The picture of the opponent (kept by each side) differs: in conflicts, the image maintained by each party is primarily a nuisance; ideally, the opponent should vanish or, at the very least, be decreased in size or importance. In games, each party's vision of the opponent is that of an essential partner, regarded as a mirror image of the self; preferably, a powerful opponent who will do everything in his power to win; and a logical entity whose inner thinking processes must be considered. In discussions, each party's picture of the opponent needs to be corrected or misinformed; ideally, the opponent should become a convert to one's point of view.

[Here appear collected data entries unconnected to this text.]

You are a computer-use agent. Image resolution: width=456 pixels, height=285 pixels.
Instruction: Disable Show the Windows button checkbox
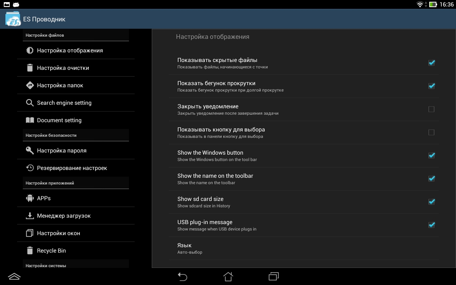[431, 156]
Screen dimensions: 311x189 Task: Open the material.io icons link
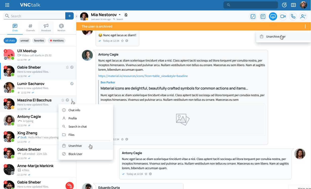click(x=143, y=76)
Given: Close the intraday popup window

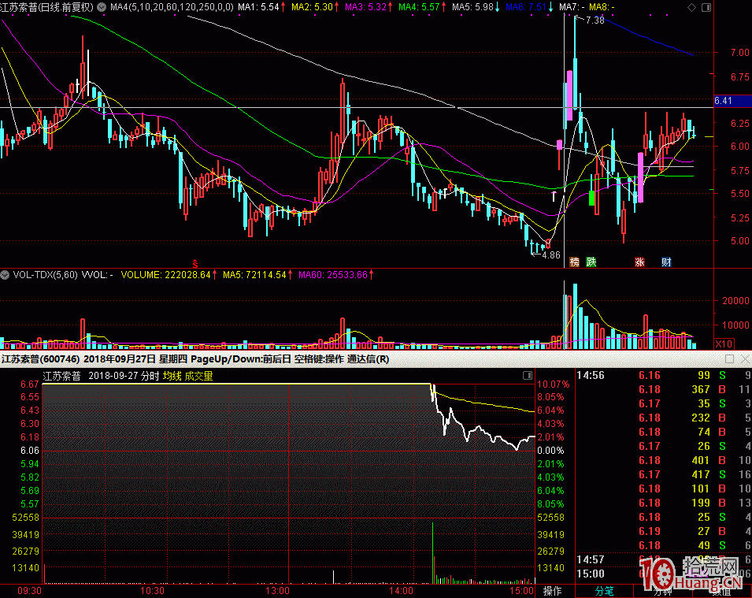Looking at the screenshot, I should (743, 359).
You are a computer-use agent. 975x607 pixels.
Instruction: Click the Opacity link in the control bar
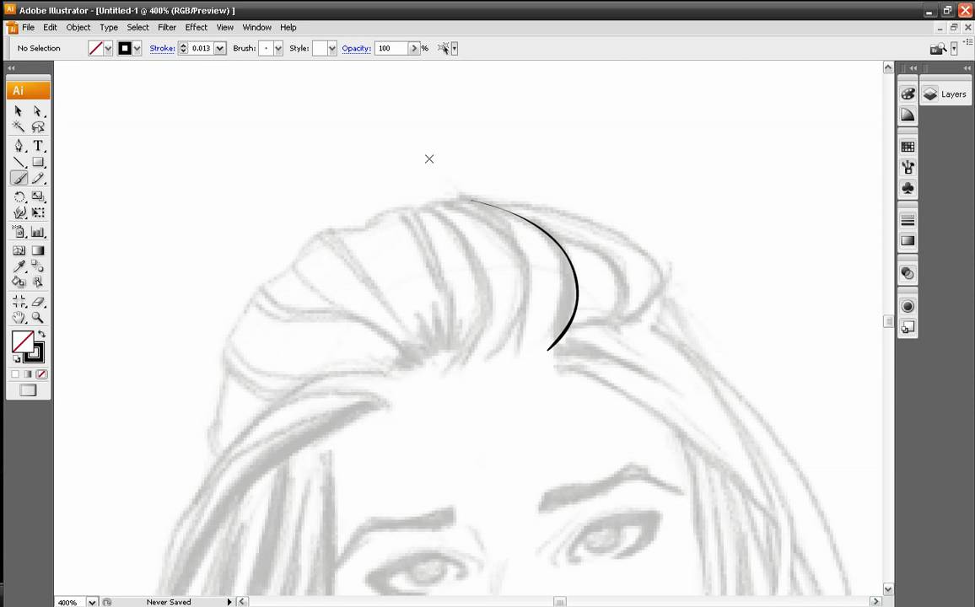[x=356, y=48]
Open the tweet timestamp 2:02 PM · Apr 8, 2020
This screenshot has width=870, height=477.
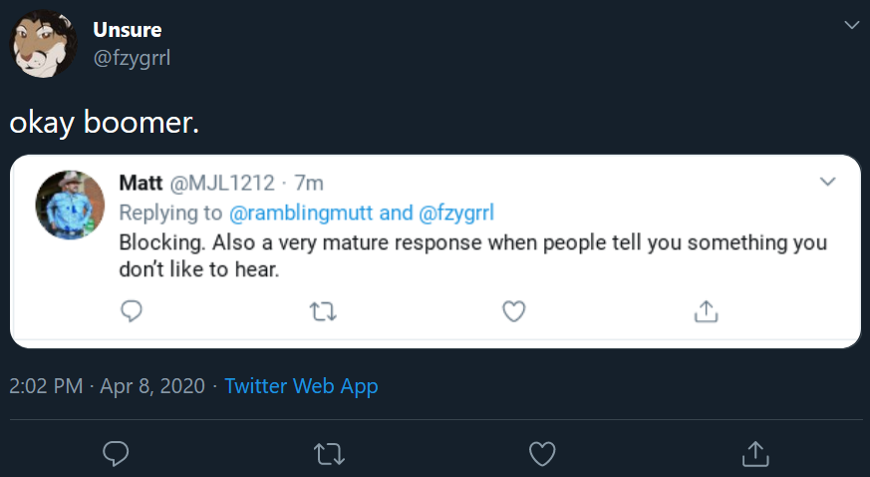coord(107,386)
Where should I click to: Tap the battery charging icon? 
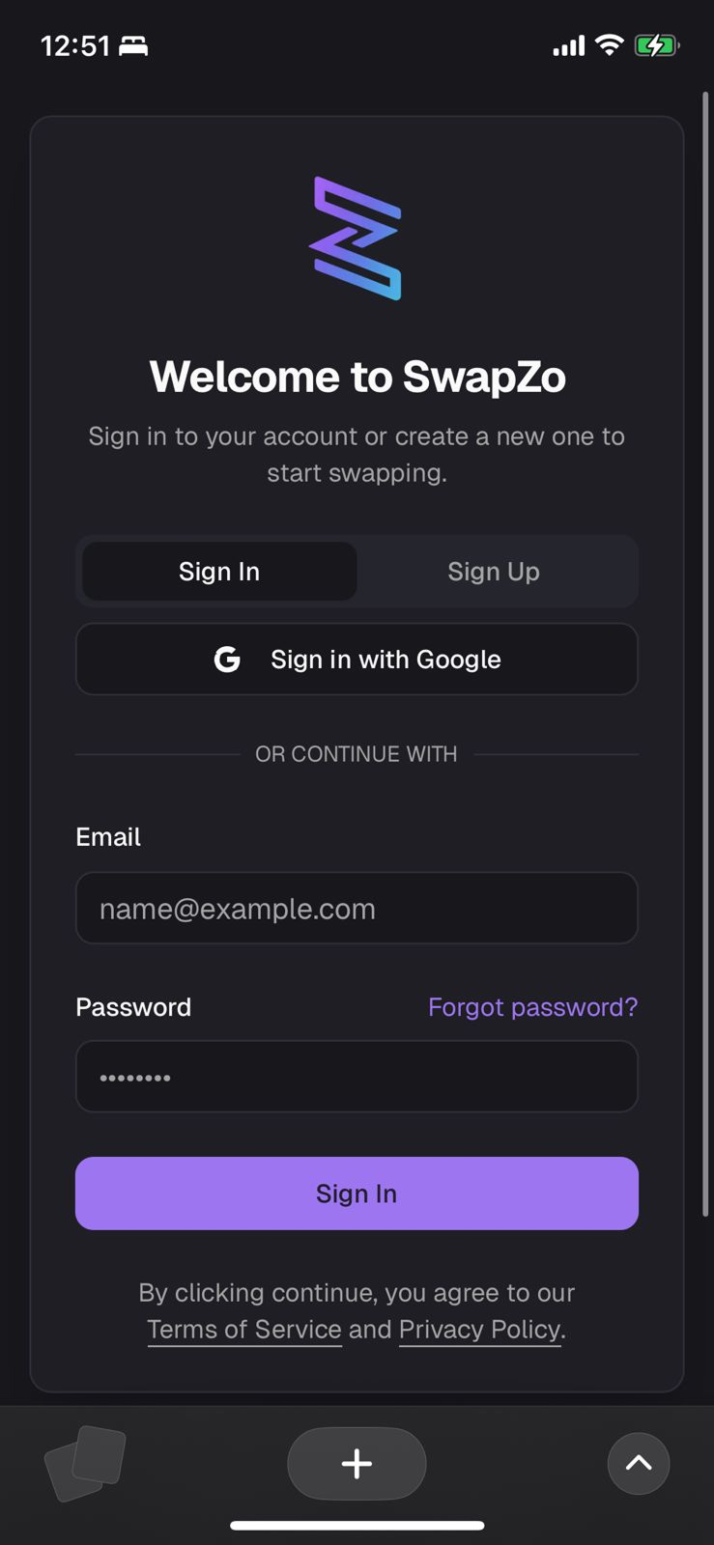click(x=656, y=45)
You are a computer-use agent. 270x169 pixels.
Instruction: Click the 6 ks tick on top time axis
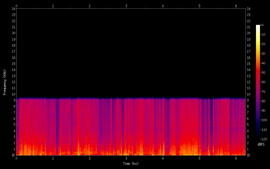(x=236, y=6)
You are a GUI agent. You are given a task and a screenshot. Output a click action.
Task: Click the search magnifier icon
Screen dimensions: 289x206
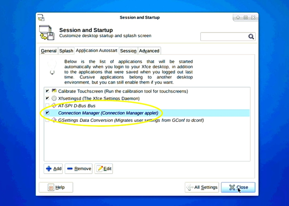coord(251,37)
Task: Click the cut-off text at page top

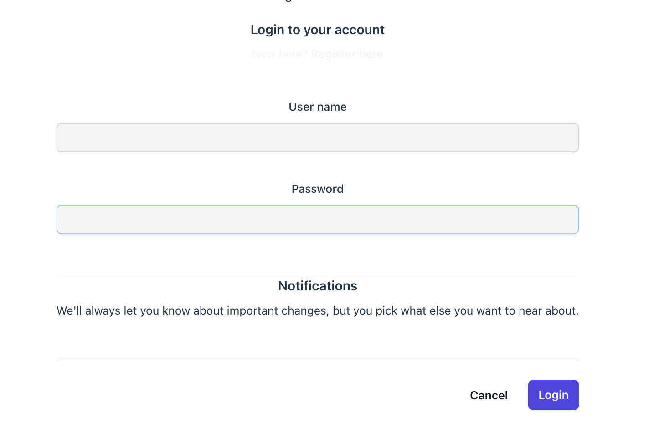Action: (x=288, y=1)
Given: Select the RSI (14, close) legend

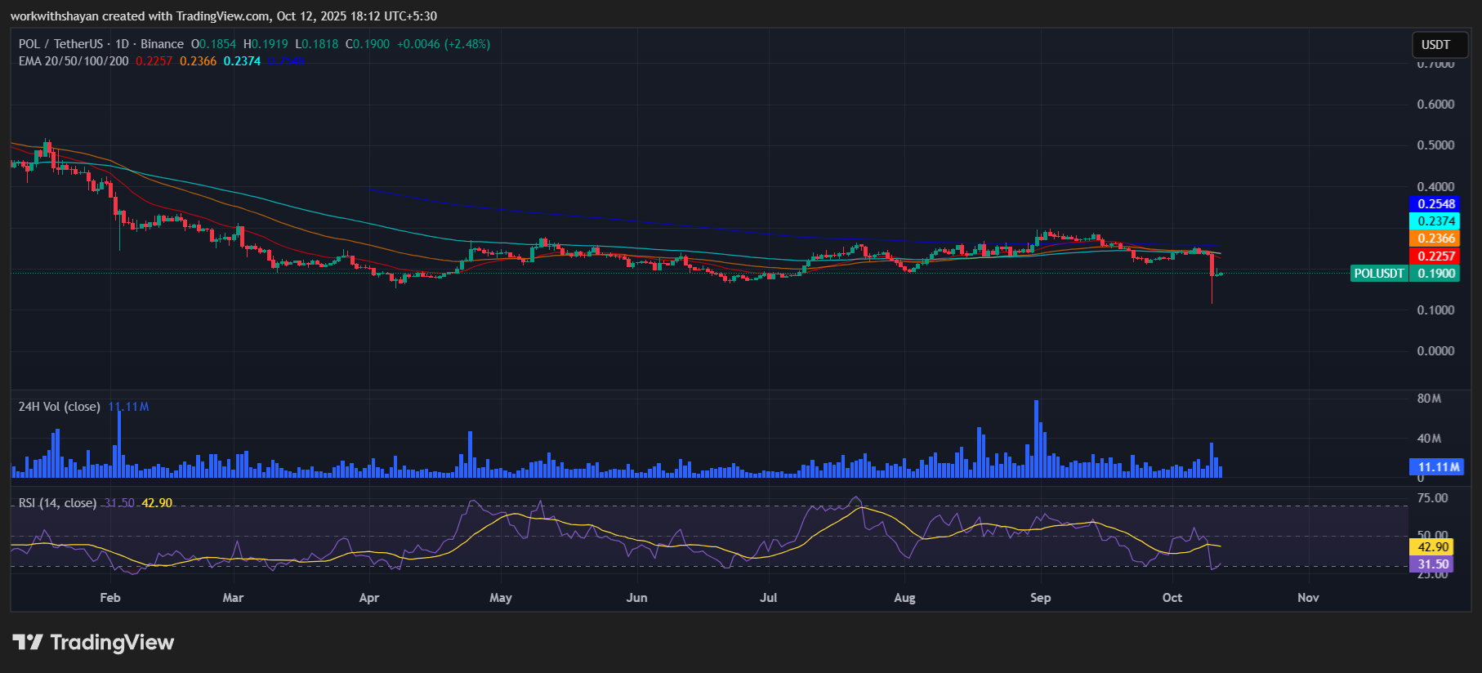Looking at the screenshot, I should [x=57, y=503].
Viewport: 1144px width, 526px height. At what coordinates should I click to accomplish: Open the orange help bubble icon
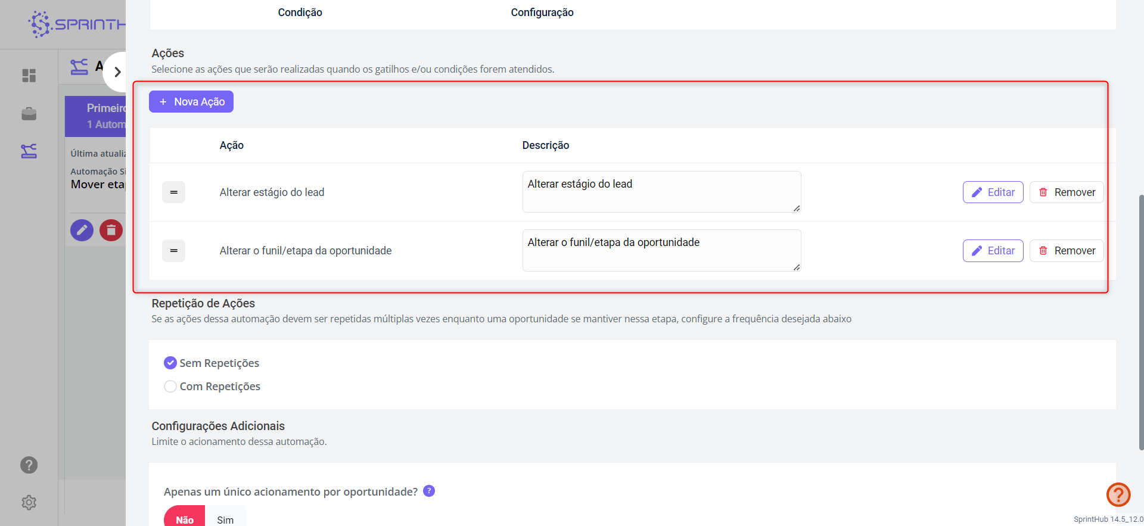pos(1118,494)
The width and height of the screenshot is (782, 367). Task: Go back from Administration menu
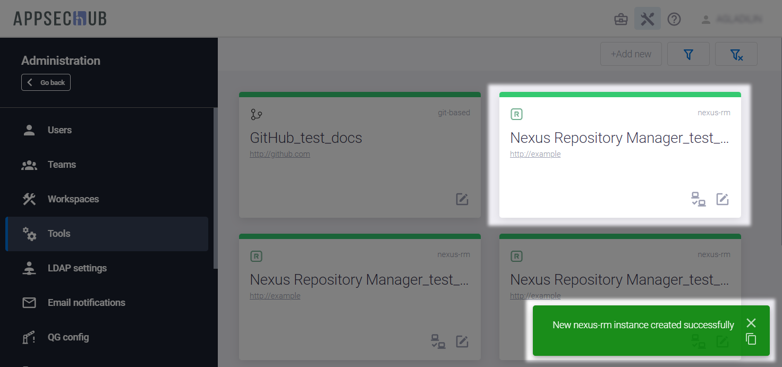click(x=46, y=82)
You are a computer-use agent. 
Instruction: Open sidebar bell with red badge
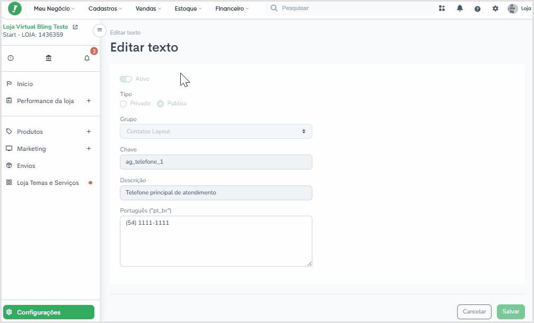87,58
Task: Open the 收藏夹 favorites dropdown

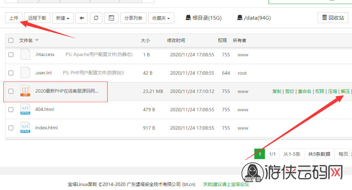Action: coord(161,18)
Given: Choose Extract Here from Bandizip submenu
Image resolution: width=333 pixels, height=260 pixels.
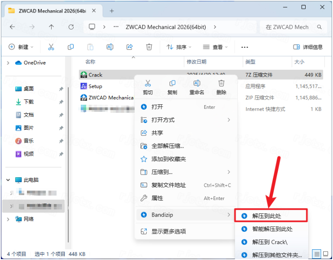Looking at the screenshot, I should pyautogui.click(x=270, y=216).
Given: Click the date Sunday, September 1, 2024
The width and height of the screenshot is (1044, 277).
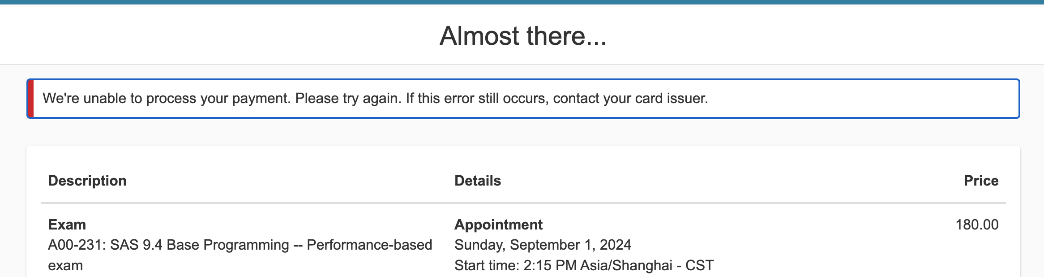Looking at the screenshot, I should tap(543, 245).
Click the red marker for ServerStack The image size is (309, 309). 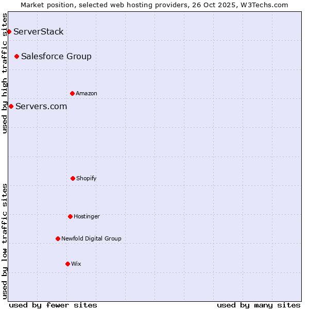[x=9, y=32]
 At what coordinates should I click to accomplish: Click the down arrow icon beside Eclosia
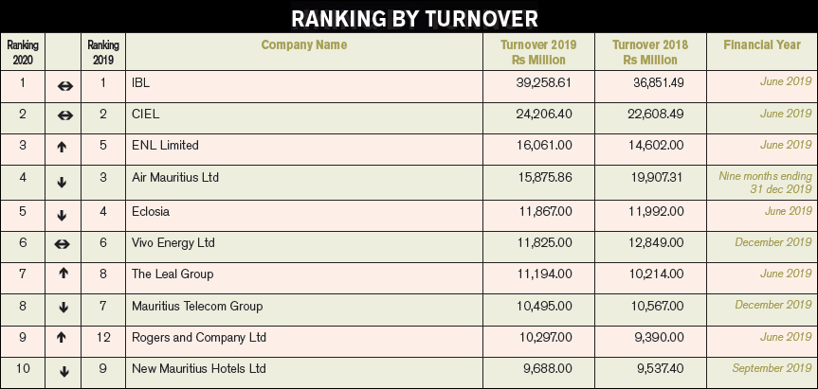click(x=62, y=215)
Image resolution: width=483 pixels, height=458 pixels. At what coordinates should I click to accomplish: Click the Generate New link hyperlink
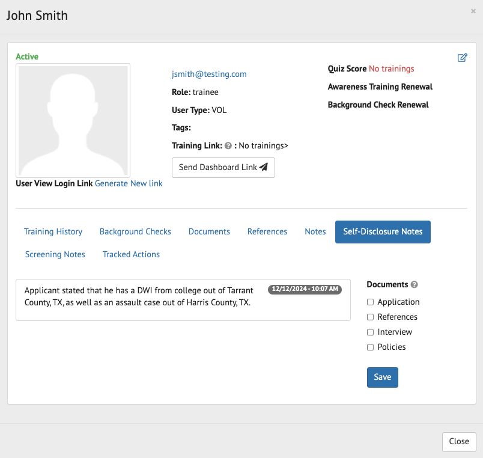pyautogui.click(x=129, y=183)
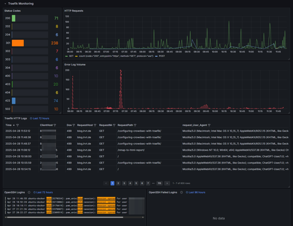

The goals of each side differ in the three types of disputes. In battles, each party's goal is to hurt, destroy, subdue, or drive away the opponent; in games, it is to outsmart the opponent; and in arguments, it is to persuade the opponent.
The style of engagement varies across all three categories. The form of employment in fights is a non-rational series of acts and reactions to the other's and one's actions; use of thrusts, threats, violence, and so on; and the path of interaction is not dependent on the opponent's aims.
The resolution to conflict over government may be aimed at achieving integration and thus some form of restoration and 'normality'. A negotiated settlement of the territorial dispute is unlikely to achieve such an outcome. The problem will not be a return to the conditions prevailing before the "troubles" but to various forms of division until the creation of new States. Relationships are fundamentally changed.
Therefore, there are strong arguments to make the distinction between government and territory significant in the face of internal conflicts.